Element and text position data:

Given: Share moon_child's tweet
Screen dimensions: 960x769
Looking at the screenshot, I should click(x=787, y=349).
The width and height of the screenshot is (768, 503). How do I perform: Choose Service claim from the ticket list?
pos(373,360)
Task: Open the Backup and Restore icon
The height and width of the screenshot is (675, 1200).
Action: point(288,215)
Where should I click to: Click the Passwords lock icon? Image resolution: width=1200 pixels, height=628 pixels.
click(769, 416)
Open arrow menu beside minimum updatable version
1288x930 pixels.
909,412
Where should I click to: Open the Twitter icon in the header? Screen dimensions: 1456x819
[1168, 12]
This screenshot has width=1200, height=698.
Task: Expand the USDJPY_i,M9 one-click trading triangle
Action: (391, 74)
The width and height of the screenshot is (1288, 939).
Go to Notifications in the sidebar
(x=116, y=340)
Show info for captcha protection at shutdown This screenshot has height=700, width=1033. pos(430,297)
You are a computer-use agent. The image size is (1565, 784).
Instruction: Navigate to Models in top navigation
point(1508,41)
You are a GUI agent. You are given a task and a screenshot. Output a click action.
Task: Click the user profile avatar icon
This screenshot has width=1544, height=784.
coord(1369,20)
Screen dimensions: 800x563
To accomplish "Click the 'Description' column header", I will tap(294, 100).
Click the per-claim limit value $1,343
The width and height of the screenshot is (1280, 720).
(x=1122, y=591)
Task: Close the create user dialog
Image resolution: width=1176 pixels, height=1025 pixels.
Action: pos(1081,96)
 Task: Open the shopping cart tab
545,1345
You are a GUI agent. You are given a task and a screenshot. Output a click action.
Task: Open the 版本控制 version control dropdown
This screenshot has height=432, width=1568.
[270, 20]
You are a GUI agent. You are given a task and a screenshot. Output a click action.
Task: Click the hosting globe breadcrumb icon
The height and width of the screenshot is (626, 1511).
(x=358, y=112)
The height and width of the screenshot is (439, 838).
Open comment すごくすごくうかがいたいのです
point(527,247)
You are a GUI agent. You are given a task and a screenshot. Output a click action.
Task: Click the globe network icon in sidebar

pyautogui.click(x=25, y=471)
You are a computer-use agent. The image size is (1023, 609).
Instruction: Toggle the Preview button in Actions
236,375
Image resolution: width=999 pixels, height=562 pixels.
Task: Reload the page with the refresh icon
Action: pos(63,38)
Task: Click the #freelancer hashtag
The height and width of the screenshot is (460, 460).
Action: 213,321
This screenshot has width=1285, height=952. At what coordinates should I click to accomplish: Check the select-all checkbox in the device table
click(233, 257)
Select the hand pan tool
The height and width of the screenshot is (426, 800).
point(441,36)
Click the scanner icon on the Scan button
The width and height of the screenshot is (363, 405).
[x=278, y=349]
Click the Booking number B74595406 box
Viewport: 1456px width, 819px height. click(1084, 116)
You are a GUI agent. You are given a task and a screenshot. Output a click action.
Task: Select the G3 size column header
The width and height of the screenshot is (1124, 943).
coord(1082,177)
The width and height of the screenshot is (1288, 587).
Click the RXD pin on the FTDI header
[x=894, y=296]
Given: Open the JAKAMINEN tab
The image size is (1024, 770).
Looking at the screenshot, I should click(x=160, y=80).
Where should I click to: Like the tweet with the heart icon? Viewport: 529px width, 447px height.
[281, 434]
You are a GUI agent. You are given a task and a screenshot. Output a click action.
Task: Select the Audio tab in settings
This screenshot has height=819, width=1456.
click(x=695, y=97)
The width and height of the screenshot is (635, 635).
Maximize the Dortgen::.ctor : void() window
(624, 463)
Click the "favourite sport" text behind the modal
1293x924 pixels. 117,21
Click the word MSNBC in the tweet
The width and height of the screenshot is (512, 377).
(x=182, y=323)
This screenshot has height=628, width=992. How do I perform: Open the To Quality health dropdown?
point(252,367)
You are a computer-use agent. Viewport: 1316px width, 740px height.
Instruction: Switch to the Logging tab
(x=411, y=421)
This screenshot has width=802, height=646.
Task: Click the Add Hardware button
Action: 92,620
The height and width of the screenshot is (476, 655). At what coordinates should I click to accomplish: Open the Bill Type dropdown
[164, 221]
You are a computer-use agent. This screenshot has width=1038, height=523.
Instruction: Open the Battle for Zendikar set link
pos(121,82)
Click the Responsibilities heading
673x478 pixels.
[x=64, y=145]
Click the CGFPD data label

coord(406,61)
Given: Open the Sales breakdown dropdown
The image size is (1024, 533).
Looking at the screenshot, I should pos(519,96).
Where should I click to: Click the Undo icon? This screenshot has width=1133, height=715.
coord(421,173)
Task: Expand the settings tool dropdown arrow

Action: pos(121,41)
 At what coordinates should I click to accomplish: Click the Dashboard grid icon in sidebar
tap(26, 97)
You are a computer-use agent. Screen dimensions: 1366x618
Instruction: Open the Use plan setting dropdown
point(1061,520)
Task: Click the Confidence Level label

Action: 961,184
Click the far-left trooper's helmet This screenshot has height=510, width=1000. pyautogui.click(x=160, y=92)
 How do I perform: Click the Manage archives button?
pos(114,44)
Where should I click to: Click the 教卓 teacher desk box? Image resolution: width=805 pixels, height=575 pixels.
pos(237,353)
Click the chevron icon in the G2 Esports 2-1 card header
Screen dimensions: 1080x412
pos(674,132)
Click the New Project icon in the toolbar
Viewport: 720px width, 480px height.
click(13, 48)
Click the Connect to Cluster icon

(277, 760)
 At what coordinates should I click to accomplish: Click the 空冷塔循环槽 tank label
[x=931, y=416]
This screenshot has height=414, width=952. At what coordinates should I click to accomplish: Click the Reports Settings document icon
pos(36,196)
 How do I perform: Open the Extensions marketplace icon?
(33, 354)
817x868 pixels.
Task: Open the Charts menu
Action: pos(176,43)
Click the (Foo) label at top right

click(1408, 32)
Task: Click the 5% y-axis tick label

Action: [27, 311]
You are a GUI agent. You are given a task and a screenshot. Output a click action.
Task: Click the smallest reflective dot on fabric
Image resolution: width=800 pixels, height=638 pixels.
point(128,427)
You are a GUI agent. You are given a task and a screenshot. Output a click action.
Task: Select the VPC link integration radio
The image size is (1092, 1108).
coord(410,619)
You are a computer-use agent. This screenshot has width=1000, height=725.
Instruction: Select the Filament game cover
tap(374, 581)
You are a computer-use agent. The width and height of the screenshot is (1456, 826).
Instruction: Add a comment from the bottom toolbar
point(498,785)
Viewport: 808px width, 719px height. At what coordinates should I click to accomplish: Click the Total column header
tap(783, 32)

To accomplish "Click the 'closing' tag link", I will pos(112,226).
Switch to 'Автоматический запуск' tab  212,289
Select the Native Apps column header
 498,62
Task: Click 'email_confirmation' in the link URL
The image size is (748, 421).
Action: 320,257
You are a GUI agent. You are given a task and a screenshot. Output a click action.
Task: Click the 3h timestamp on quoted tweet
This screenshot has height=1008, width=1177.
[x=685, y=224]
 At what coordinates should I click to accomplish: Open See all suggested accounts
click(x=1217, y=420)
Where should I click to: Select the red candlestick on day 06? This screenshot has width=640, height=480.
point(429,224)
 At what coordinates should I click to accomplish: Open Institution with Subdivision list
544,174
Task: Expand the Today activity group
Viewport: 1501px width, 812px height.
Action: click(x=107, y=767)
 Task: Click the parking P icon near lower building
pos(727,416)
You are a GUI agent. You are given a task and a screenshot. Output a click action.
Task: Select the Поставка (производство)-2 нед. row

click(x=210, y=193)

● EXERCISE BRIEF:
Which lines in the items above contain the string "dimensions"? Find them all and copy each one out.

● SOLUTION FOR THIS EXERCISE:
Screen dimensions: 960x769
Where should I click to: Open the Twitter icon in the header? Screen dimensions: 1456x819
Screen dimensions: 800x563
You are a computer-use agent. Screen dimensions: 1366x618
Screen dimensions: 1080x412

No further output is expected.